| DIRECTIONS |
Write out every line of the data below exactly as given.

| Dataset records |
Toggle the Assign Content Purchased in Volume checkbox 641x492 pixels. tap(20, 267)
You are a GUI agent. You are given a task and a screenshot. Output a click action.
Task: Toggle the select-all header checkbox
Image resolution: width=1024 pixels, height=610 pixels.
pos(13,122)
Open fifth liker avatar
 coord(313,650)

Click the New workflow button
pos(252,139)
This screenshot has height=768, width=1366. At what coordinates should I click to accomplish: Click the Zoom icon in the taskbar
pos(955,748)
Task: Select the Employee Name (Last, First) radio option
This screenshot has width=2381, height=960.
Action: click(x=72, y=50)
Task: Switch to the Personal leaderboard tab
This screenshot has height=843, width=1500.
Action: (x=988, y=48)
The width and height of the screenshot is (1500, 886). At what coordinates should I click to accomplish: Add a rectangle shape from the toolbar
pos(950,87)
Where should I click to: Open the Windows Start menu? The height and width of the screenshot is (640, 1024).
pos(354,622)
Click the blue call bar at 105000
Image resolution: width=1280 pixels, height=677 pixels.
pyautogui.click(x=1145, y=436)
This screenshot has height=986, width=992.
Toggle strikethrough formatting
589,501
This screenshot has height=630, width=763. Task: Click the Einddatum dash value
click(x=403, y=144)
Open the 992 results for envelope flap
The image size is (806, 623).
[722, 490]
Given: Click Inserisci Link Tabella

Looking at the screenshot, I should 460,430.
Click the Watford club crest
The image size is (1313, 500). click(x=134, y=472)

| RESULT |
Toggle the Assign Content Purchased in Volume checkbox 641x492 pixels. tap(20, 267)
You are a GUI agent. You are given a task and a screenshot. Output a click action.
Task: Toggle the select-all header checkbox
Image resolution: width=1024 pixels, height=610 pixels.
pos(13,122)
Open fifth liker avatar
 coord(313,650)

Click the New workflow button
pos(252,139)
This screenshot has height=768, width=1366. At what coordinates should I click to accomplish: Click the Zoom icon in the taskbar
pos(955,748)
Task: Select the Employee Name (Last, First) radio option
This screenshot has width=2381, height=960.
Action: click(x=72, y=50)
Task: Switch to the Personal leaderboard tab
This screenshot has height=843, width=1500.
Action: (x=988, y=48)
The width and height of the screenshot is (1500, 886). At what coordinates should I click to accomplish: Add a rectangle shape from the toolbar
pos(950,87)
Where should I click to: Open the Windows Start menu? The height and width of the screenshot is (640, 1024).
pos(354,622)
Click the blue call bar at 105000
Image resolution: width=1280 pixels, height=677 pixels.
pyautogui.click(x=1145, y=436)
This screenshot has height=986, width=992.
Toggle strikethrough formatting
589,501
This screenshot has height=630, width=763. Task: Click the Einddatum dash value
click(x=403, y=144)
Open the 992 results for envelope flap
The image size is (806, 623).
[722, 490]
Given: Click Inserisci Link Tabella

Looking at the screenshot, I should 460,430.
Click the Watford club crest
The image size is (1313, 500). click(x=134, y=472)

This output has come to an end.